§ **Given problem A**
In the listing, update the lines starting at the one containing "You are a computer-use agent." and ending at the one containing "Instruction: Click the" by replacing "sidebar" with "toolbar", leaving everything else unchanged, and return only those lines.

--- Provided passage ---

= Treaty of Brussels (1656) =

Treaty between Spain and English Royalists (1656)

The Treaty of Brussels was an agreement between representatives of Philip IV of Spain and Charles II, the leader of the exiled royalists of England, Ireland, and Scotland.
It was signed in Brussels, in the Spanish Netherlands, on 2 April 1656. James Butler 1st Marquess of Ormonde and Henry Wilmot, 1st Earl of Rochester signed on behalf of Charles. Alonso de Cárdenas, a former Spanish ambassador to London, signed on behalf of Philip.

== Background ==

The exiled royalists had been close to the French court, but the 1655 alliance between the Commonwealth of England and the Kingdom of France forced them to leave France and drove them into the arms of Spain. Charles II first moved his court to Cologne, then in March 1656 to Brussels. An agreement between Charles II of England and Philip IV of Spain was negotiated.

--- Listing ---

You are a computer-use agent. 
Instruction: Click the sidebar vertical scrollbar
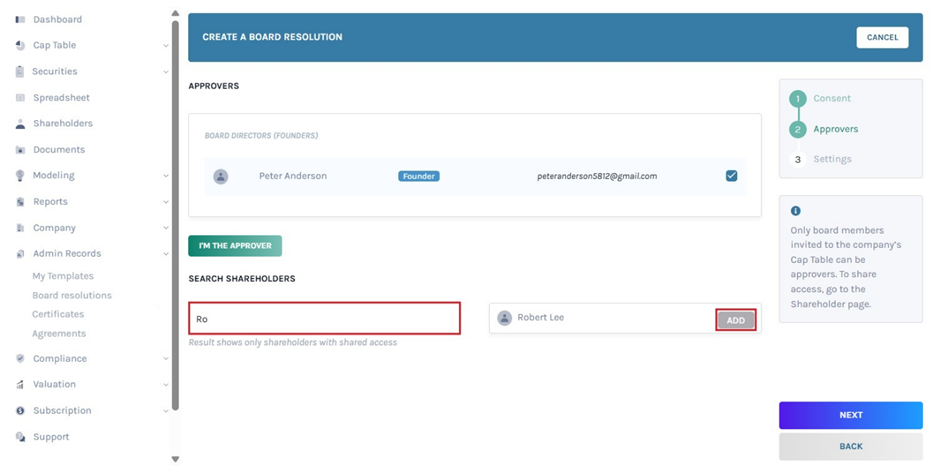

---
--- Listing ---

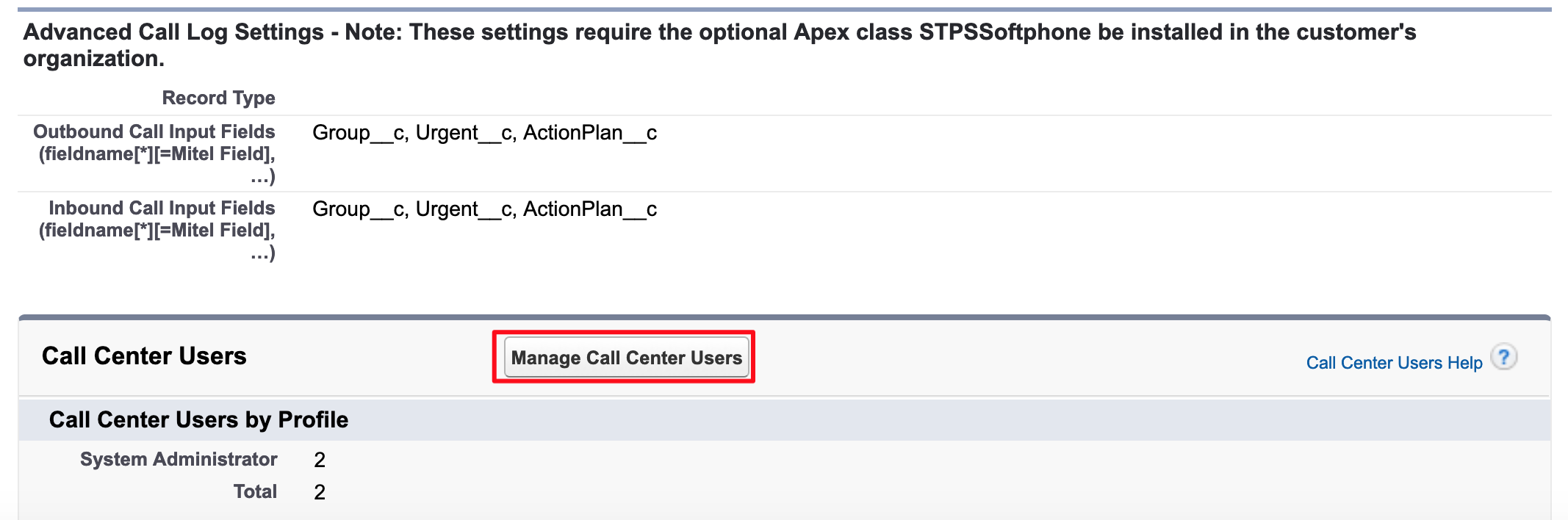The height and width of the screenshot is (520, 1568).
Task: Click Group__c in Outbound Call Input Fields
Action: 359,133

---
--- Listing ---

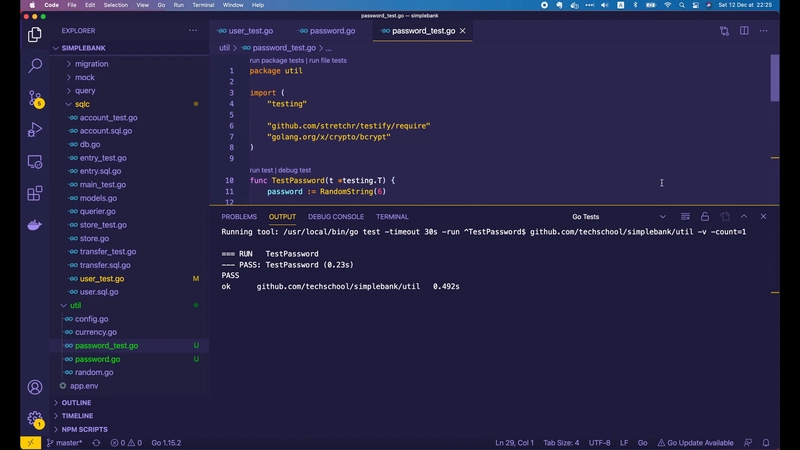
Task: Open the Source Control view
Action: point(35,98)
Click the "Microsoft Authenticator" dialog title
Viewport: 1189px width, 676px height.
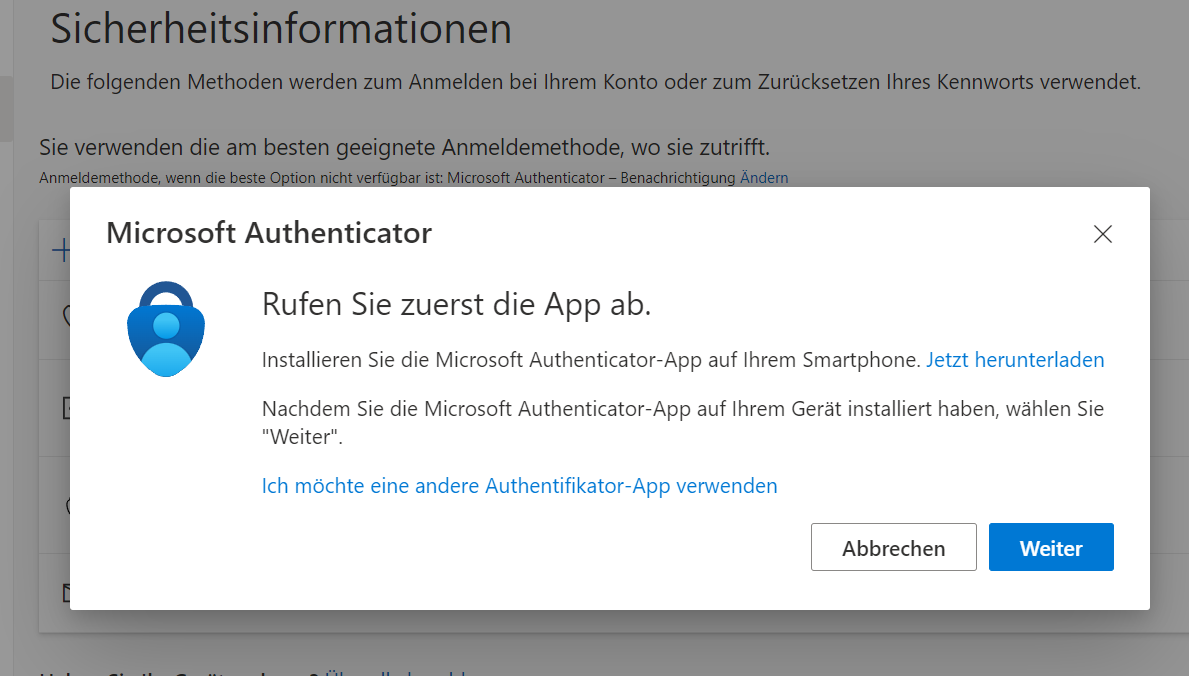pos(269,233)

---

§ **Given problem B**
Copy the Treaty of Brussels text word for word, starting at "It was signed" and ending at "behalf of Philip.".

§ **Task answer A**
You are a computer-use agent. 
Instruction: Click the toolbar vertical scrollbar

§ **Task answer B**
It was signed in Brussels, in the Spanish Netherlands, on 2 April 1656. James Butler 1st Marquess of Ormonde and Henry Wilmot, 1st Earl of Rochester signed on behalf of Charles. Alonso de Cárdenas, a former Spanish ambassador to London, signed on behalf of Philip.